Introduction Composite materials, which offer a variety of advantages that cannot be gained solely with only one of their constituents, are actively used in advanced engineering applications such as lightweight structures for aerospace and automotive industries. Natural creatures also exploit composites to protect themselves from threats in a variety of environments and to sustain living conditions with the limited resources and building blocks available in nature.[1–5] Design and fabrication methods of most man-made synthetic composites have been well established owing to their relatively simple arrangements. In comparison, although extensive studies have been performed to understand and mimic natural composites, it remains a daunting task to fabricate bio-inspired structures via conventional manufacturing processes because of their complex hierarchical structure ranging from the nano- to macro-scale.
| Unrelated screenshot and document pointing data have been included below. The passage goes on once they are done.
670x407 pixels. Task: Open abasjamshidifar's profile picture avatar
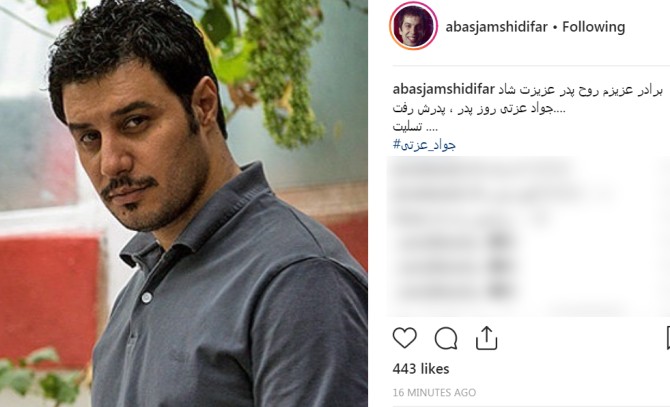point(413,26)
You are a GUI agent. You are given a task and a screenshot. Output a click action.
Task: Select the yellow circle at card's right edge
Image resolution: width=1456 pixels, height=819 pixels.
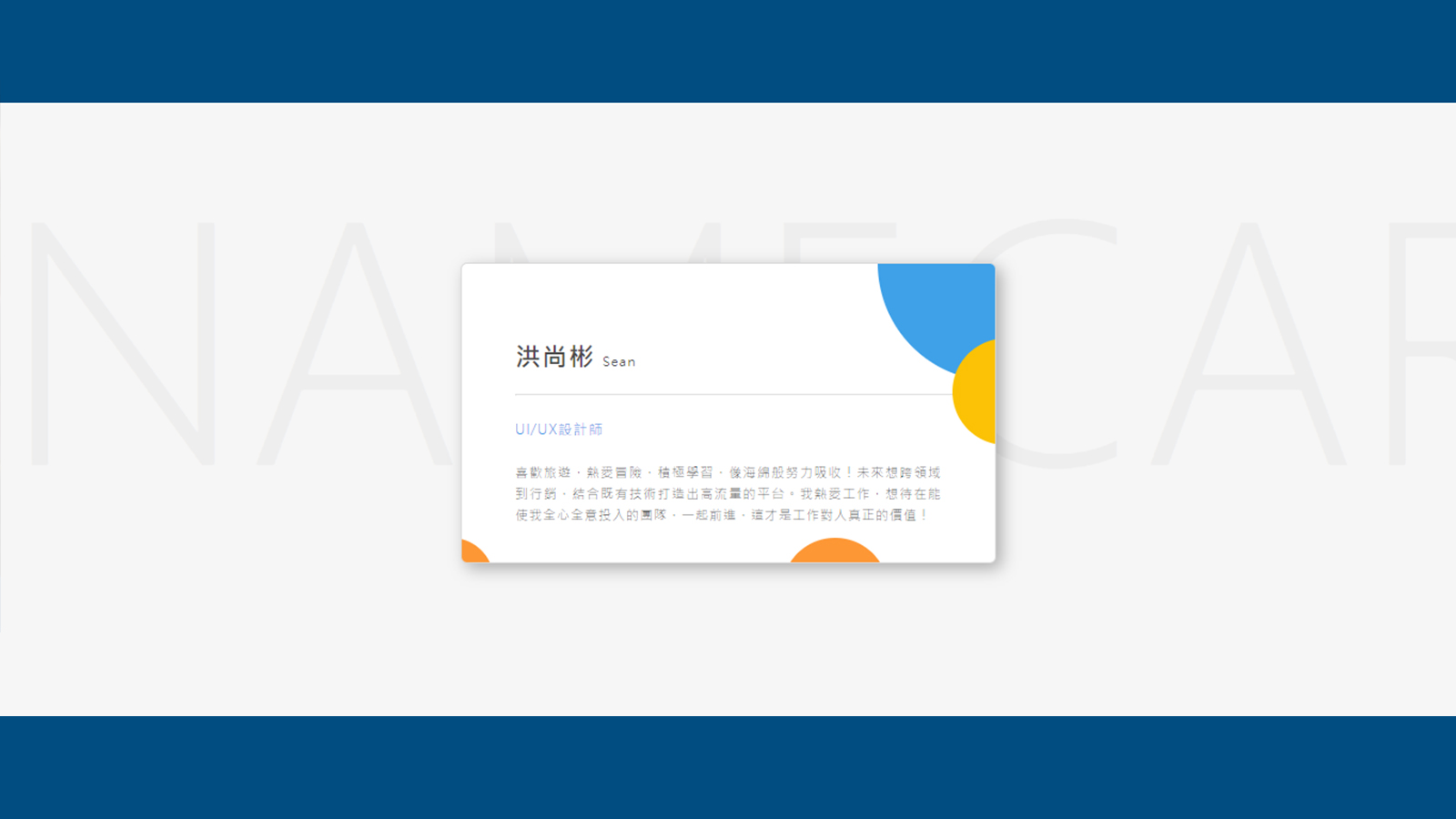pos(976,392)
Recently, the advancement of additive manufacturing has facilitated the fabrication of complex structures, and as a result, a variety of composite structures inspired by natural materials such as nacre, bone, conch-shell, and spider silk have been fabricated and tested via 3D-printing methods.[6–11] Because many natural composites, synthesized via a self-assembly process, have relatively periodic and regular arrangements, their mechanical properties can be reasonably understood by analyzing the load transfer mechanism of a
* These authors contributed equally to this work.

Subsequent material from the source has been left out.